_TASK TO COMPLETE_: No pictures belong in the copy. Restate the rest of the data exactly.

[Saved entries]
*****

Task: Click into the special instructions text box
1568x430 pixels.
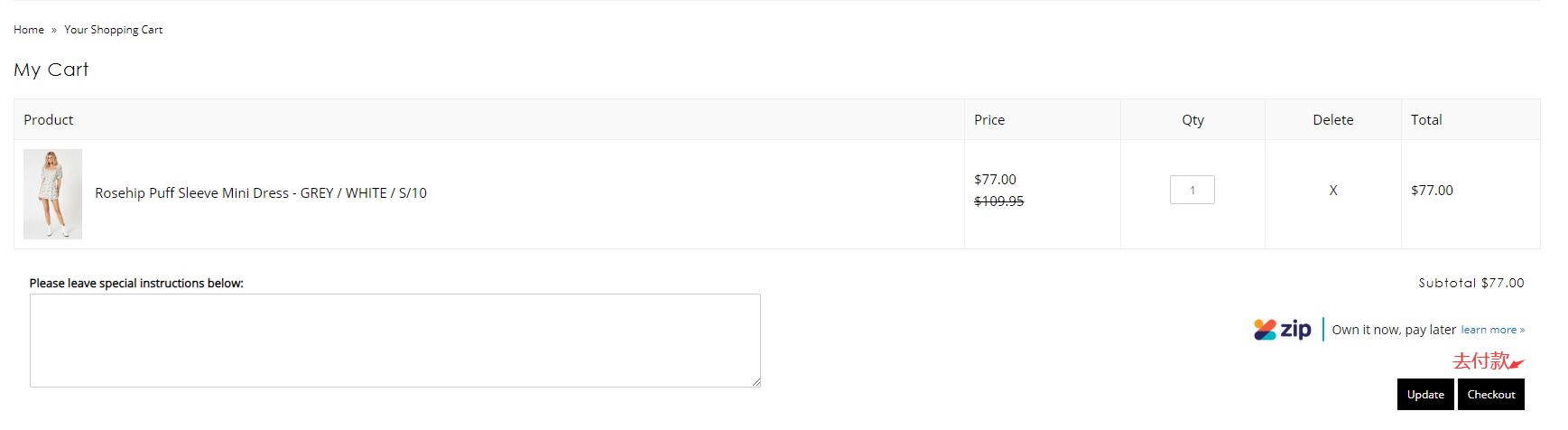Action: pyautogui.click(x=394, y=341)
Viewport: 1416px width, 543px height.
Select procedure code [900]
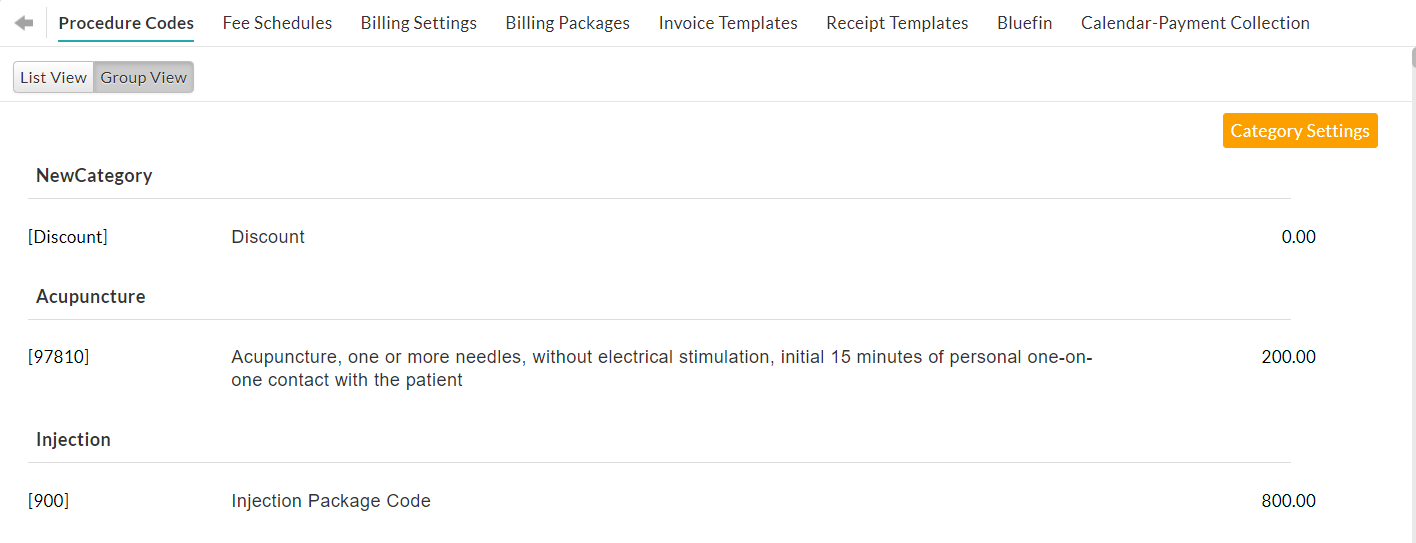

*****

_SOLUTION_:
Task: Click into the special instructions text box
1568x430 pixels.
Action: pyautogui.click(x=394, y=341)
Viewport: 1416px width, 543px height.
Select procedure code [900]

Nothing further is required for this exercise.